# PROBLEM:
Would you please write out the records below exactly as they appear?

# DATA TO EXAMINE:

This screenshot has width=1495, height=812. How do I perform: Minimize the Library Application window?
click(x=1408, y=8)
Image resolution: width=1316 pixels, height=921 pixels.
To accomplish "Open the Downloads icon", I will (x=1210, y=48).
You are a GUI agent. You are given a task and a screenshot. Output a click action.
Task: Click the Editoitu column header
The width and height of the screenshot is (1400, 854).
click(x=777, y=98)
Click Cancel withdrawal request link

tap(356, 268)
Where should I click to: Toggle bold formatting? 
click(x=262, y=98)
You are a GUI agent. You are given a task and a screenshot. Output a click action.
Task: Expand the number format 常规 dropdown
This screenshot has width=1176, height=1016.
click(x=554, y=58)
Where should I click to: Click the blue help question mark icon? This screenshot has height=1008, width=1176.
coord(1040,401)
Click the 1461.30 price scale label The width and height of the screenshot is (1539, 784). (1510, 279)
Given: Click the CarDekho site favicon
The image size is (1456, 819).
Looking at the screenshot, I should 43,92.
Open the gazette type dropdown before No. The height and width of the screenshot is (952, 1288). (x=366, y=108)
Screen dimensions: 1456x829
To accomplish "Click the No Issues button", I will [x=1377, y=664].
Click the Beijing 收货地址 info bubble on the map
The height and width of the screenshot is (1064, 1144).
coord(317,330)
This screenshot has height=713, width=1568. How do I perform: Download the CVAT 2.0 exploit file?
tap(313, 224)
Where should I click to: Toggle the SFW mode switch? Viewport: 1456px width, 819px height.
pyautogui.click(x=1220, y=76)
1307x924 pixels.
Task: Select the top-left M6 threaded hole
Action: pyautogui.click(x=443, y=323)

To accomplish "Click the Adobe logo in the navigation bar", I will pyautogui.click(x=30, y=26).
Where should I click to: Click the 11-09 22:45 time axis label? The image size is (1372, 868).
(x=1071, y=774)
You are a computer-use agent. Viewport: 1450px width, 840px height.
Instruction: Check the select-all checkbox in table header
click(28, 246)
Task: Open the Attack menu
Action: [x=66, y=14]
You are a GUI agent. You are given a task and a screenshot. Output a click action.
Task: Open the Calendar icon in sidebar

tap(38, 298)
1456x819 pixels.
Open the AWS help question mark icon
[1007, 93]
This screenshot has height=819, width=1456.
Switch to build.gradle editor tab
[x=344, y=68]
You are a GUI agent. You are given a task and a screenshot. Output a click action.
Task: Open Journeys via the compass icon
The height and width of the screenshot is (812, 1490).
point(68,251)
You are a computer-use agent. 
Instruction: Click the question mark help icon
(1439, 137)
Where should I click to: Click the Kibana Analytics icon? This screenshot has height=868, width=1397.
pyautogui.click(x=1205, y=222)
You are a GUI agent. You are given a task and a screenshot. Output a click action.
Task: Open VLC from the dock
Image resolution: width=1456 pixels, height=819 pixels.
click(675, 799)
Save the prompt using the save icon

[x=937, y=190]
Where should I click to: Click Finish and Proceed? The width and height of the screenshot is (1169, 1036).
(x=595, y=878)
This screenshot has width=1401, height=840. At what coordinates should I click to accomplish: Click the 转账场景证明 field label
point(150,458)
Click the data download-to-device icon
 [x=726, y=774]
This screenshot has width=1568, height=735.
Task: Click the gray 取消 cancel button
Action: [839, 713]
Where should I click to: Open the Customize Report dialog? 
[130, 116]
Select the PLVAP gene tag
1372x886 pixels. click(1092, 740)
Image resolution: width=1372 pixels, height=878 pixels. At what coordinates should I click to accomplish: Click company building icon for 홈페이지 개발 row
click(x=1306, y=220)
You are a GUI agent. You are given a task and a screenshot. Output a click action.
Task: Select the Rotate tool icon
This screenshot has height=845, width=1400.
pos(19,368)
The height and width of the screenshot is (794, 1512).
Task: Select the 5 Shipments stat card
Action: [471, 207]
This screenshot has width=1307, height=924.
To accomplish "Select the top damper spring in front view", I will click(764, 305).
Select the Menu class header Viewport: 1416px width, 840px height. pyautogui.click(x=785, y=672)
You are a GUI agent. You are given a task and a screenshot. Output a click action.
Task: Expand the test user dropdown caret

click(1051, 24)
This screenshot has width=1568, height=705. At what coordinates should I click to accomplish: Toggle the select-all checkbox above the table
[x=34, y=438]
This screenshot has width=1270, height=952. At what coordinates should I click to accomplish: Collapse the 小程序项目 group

# EXERCISE RESPONSE:
This screenshot has width=1495, height=812. How do I perform: Minimize the Library Application window?
click(x=1408, y=8)
Image resolution: width=1316 pixels, height=921 pixels.
To accomplish "Open the Downloads icon", I will (x=1210, y=48).
You are a GUI agent. You are given a task and a screenshot. Output a click action.
Task: Click the Editoitu column header
The width and height of the screenshot is (1400, 854).
click(x=777, y=98)
Click Cancel withdrawal request link

tap(356, 268)
Where should I click to: Toggle bold formatting? 
click(x=262, y=98)
You are a GUI agent. You are given a task and a screenshot. Output a click action.
Task: Expand the number format 常规 dropdown
This screenshot has width=1176, height=1016.
click(x=554, y=58)
Where should I click to: Click the blue help question mark icon? This screenshot has height=1008, width=1176.
coord(1040,401)
Click the 1461.30 price scale label The width and height of the screenshot is (1539, 784). (1510, 279)
Given: Click the CarDekho site favicon
The image size is (1456, 819).
Looking at the screenshot, I should 43,92.
Open the gazette type dropdown before No. The height and width of the screenshot is (952, 1288). (x=366, y=108)
Screen dimensions: 1456x829
To accomplish "Click the No Issues button", I will [x=1377, y=664].
Click the Beijing 收货地址 info bubble on the map
The height and width of the screenshot is (1064, 1144).
coord(317,330)
This screenshot has height=713, width=1568. How do I perform: Download the CVAT 2.0 exploit file?
tap(313, 224)
Where should I click to: Toggle the SFW mode switch? Viewport: 1456px width, 819px height.
pyautogui.click(x=1220, y=76)
1307x924 pixels.
Task: Select the top-left M6 threaded hole
Action: pyautogui.click(x=443, y=323)

To accomplish "Click the Adobe logo in the navigation bar", I will pyautogui.click(x=30, y=26).
Where should I click to: Click the 11-09 22:45 time axis label? The image size is (1372, 868).
(x=1071, y=774)
You are a computer-use agent. Viewport: 1450px width, 840px height.
Instruction: Check the select-all checkbox in table header
click(28, 246)
Task: Open the Attack menu
Action: [x=66, y=14]
You are a GUI agent. You are given a task and a screenshot. Output a click action.
Task: Open the Calendar icon in sidebar

tap(38, 298)
1456x819 pixels.
Open the AWS help question mark icon
[1007, 93]
This screenshot has height=819, width=1456.
Switch to build.gradle editor tab
[x=344, y=68]
You are a GUI agent. You are given a task and a screenshot. Output a click action.
Task: Open Journeys via the compass icon
The height and width of the screenshot is (812, 1490).
point(68,251)
You are a computer-use agent. 
Instruction: Click the question mark help icon
(1439, 137)
Where should I click to: Click the Kibana Analytics icon? This screenshot has height=868, width=1397.
pyautogui.click(x=1205, y=222)
You are a GUI agent. You are given a task and a screenshot. Output a click action.
Task: Open VLC from the dock
Image resolution: width=1456 pixels, height=819 pixels.
click(675, 799)
Save the prompt using the save icon

[x=937, y=190]
Where should I click to: Click Finish and Proceed? The width and height of the screenshot is (1169, 1036).
(x=595, y=878)
This screenshot has width=1401, height=840. At what coordinates should I click to accomplish: Click the 转账场景证明 field label
point(150,458)
Click the data download-to-device icon
 [x=726, y=774]
This screenshot has width=1568, height=735.
Task: Click the gray 取消 cancel button
Action: [839, 713]
Where should I click to: Open the Customize Report dialog? 
[130, 116]
Select the PLVAP gene tag
1372x886 pixels. click(1092, 740)
Image resolution: width=1372 pixels, height=878 pixels. At what coordinates should I click to accomplish: Click company building icon for 홈페이지 개발 row
click(x=1306, y=220)
You are a GUI agent. You are given a task and a screenshot. Output a click action.
Task: Select the Rotate tool icon
This screenshot has height=845, width=1400.
pos(19,368)
The height and width of the screenshot is (794, 1512).
Task: Select the 5 Shipments stat card
Action: [471, 207]
This screenshot has width=1307, height=924.
To accomplish "Select the top damper spring in front view", I will click(764, 305).
Select the Menu class header Viewport: 1416px width, 840px height. pyautogui.click(x=785, y=672)
You are a GUI agent. You are given a task and a screenshot. Output a click action.
Task: Expand the test user dropdown caret

click(1051, 24)
This screenshot has width=1568, height=705. At what coordinates should I click to accomplish: Toggle the select-all checkbox above the table
[x=34, y=438]
This screenshot has width=1270, height=952. At what coordinates should I click to accomplish: Collapse the 小程序项目 group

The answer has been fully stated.